Aim of the exercise
Search the data below for the word "each" and report how many lines contain it, with no added words.

Input data
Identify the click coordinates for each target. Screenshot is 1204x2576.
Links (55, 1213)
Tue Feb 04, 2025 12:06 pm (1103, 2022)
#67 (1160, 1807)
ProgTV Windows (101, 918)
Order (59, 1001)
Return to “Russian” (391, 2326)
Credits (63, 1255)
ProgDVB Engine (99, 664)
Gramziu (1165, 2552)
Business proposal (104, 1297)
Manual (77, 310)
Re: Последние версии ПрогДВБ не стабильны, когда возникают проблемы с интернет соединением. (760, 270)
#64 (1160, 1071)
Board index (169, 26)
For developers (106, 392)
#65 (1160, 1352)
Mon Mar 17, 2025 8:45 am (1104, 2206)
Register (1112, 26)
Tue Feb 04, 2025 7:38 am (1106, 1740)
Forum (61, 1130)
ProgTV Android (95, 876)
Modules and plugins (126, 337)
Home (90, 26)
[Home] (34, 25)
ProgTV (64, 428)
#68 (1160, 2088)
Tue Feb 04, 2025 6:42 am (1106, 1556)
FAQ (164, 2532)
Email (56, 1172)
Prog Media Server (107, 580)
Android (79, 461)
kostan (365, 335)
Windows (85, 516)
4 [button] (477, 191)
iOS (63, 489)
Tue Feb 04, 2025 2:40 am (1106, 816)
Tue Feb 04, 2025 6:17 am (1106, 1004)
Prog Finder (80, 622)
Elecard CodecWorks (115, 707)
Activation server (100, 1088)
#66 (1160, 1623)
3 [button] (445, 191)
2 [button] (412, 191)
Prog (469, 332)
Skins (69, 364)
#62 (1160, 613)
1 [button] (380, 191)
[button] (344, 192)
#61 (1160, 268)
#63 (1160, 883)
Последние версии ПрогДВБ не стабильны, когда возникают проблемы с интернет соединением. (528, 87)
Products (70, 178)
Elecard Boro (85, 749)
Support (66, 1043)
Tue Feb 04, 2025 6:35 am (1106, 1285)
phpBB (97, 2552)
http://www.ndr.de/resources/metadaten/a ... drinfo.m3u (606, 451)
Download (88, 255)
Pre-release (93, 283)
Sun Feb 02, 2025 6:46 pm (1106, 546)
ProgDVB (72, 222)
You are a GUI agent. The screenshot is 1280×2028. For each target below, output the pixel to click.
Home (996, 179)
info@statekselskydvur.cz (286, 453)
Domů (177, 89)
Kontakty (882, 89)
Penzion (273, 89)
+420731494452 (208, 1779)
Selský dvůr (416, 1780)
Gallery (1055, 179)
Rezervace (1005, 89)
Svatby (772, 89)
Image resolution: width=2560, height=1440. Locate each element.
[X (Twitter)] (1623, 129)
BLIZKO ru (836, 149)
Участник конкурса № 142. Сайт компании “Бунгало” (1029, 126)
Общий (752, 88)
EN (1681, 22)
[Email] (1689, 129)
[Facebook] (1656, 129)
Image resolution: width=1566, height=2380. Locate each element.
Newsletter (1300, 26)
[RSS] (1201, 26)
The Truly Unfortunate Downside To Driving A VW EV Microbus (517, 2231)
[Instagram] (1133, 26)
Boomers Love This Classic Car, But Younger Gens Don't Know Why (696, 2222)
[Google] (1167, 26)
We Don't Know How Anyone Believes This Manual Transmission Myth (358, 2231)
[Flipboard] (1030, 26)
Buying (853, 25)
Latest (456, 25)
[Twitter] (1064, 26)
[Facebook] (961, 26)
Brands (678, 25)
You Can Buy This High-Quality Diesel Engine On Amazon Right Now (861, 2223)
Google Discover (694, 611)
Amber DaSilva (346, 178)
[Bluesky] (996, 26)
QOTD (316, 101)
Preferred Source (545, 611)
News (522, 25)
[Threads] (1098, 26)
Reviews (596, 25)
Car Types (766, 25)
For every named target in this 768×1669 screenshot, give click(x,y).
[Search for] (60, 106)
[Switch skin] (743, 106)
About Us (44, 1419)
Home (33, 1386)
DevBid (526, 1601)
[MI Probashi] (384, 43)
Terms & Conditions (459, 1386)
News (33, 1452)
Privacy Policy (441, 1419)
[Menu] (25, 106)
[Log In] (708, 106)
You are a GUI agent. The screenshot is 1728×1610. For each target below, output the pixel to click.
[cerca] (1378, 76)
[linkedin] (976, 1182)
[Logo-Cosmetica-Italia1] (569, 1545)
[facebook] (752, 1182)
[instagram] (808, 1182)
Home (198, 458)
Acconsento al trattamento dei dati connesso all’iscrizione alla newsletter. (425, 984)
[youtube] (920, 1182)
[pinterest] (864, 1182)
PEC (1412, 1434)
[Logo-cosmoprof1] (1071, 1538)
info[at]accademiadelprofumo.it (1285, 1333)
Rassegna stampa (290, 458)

Result below
5